## EXTRAIT DU DOCUMENT
++++++++
Cependant, frère Paul est de plus en plus sollicité et arraché à sa cellule, tant par ses frères que par les gens de l’extérieur. Le Majeur sait qu’il peut absolument compter sur lui et qu’il répondra toujours : Me voici, me voici ! D’ailleurs il ne désire qu’une chose : céder sa place à Giustiniani, mais il ne le peut pas, puisque frère Paul n’est pas prêtre et ne désire pas le devenir. Déjà, en 1514, celui-ci pouvait écrire : "Je suis appelé à tout propos. On défère tout à moi, tellement que si je n’avais pas devant les yeux l’esclavage de Jésus-Christ, je serais vaincu par l’impatience…" "J’ai le cerveau confus… Par malheur tout passe par moi. Toutes les affaires temporelles et spirituelles de l’Ermitage et de Fonte Buono et même de toute la Congrégation, il faut que le frère Paul les entende, les conseille, les traite !"

Comment alors nous étonner que tous désirent qu’il devienne prêtre ? Mais, nous l’avons vu, frère Paul s’y est formellement opposé, à la manière des Pères des déserts, qui, eux aussi, fuyaient les évêques et l’imposition de leurs mains. Il se sent indigne de célébrer les divins mystères et les sacrements, et redoute d’assumer les charges et les prélatures, par peur de ruiner complètement sa vie solitaire dans l’intimité de Dieu. Il a beaucoup discuté à ce sujet avec le reclus Michel, qui croit bien l’heure venue pour frère Paul d’accepter le sacerdoce au service de l’Ermitage. Giustiniani va donc consentir à se laisser imposer les mains par l’archevêque de Florence en décembre 1518, mais il nous dira son émotion profonde, qui touche à la désolation : "Ah, pourquoi, Seigneur, pourquoi as-tu, je ne dis pas permis, mais m’as-tu forcé à accéder au sacerdoce ? L’ordre, qui me vient des supérieurs, je le considère comme tien. Si je ne l’avais vu ainsi, jamais, jamais, je n’aurais accepté d’être prêtre."
++++++++
## DONNÉES ENREGISTRÉES

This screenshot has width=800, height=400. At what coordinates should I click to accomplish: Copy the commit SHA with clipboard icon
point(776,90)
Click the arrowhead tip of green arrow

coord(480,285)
++++++++
## OBJECTIF DE L'EXERCICE
Selon la citation de 1514 figurant dans l'extrait sur frère Paul, les affaires temporelles et spirituelles de quelles entités doivent toutes passer par lui ? Énumérez-les.

## CORRIGÉ
- l'Ermitage
- Fonte Buono
- toute la Congrégation